Mark: Katie decided to go on a
mission during her spring semester at USU in
Logan in 2005. At that time she and her
sister were planning a CD, and we figured she
would finish that up and we'd get it done before
she left. They did that recording, called Ampersand,
during the fall of 2005.
Kent: And
how did Ampersand lead to Farewell
to Nauvoo
Mark:
While we were at the studio working on mixes
in January (2006), we noticed that our sound
engineer, Steve Lerud, was making one-off CD
copies of a cassette tape by Lisa Arrington
that she had done several years ago called "Hidden
Treasures." We had bought a copy
when we were living in Maryland, and Lisa's
recording spent many hours in our home and car
tape players. After we moved to Utah in 1996,
we got to know Lisa and her family and enjoyed
hearing Lisa play and sing her tunes in person.
We often casually
said that we should collaborate on a recording
someday. Something about seeing her making
CD copies of a scratchy old tape finally got
us into gear. We loved hearing the tunes
again, and that was enough of a catalyst to
get us and Lisa working seriously towards this
recording. The only hitch was that by the time
we got the project in motion, Katie was just
a few weeks from leaving for her missionary
service in South Africa — so we got her into
the studio and put the fiddle (and viola) parts
down first. That was about the middle
of February, and she left for her mission to
South Africa on the 22nd of February.
Kent: So
Katie kind of went from the recording studio
to the MTC!
Mark: Exactly.
And that wasn't even her last recording before
leaving! About two days before she left
for the MTC, the BYU Motion Picture Studio called
and had her come and record the fiddle parts
for the new Legacy Theater film on Joseph Smith.
Anyway, over the
next several months we finished up the other
tracks, including Lisa on piano and voice for
most of the tunes. Only Katie's sister
Liz, the cellist, and I were left in town.

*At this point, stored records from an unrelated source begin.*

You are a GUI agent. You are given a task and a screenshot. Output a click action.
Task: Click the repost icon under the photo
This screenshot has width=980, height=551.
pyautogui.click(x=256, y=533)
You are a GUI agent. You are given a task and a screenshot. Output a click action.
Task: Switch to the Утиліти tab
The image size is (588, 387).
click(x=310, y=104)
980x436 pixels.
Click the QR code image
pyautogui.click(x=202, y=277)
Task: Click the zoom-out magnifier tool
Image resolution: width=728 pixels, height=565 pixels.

So we did our tracks and then got sister Becca,
who lives in Hawaii, to put down some flute
tracks at a studio there, and she transferred
her parts back to Utah via the Internet.
We also recruited Liz's boyfriend (soon to be
fiancé) Andrew Maxfield to play accordion as
well. We wrapped that all up in about
June. Then it took the rest of the summer
to get it mixed and produced, but while it was
a long time coming, we like the way it turned
out.
Kent:
Give us a brief description of the album.
Mark: Farewell to Nauvoo
includes nine of the twelve tunes Lisa arranged
for "Hidden Treasures," plus seven
more tunes. They are mostly old Mormon pioneer
tunes — some hymns and some songs about the
trail. There are also some Shaker songs from
the same period. The challenge was to stay
true to Lisa's arrangements, while still adding
enough of our own flavor to make it seem fresh
and give the album a FiddleSticks feel. We’re
already starting to get emails from people who
say, “I had Lisa’s old ‘Hidden Treasures’ tape
ten years ago, and I saw your new album in Deseret
Book, I’m so glad to hear that music again.”
That’s what we were hoping for!
Kent: So
did you learn some new tunes working with Lisa?
Mark: Yes,
some are wonderful old tunes we had never heard
before. The first tune on the album is called
“Now My Dear Companions” — which really should
be a missionary anthem. Lisa has done a lot
of research and has collected some wonderful
old hymns and songs that were really popular
in the 19th century, and that deserve a revival.
Other tracks on the album are well-known hymns
that we have played ourselves for years and
even recorded before with different arrangements.
It was really fun to work with Lisa.
Katie and Liz also
wrote some new music for the album. In fact
the title track “Farewell to Nauvoo” is a new
song, though it sounds old. The text is a poem
written by a Nauvoo resident who had just been
forced from her home onto the cold Iowa plains.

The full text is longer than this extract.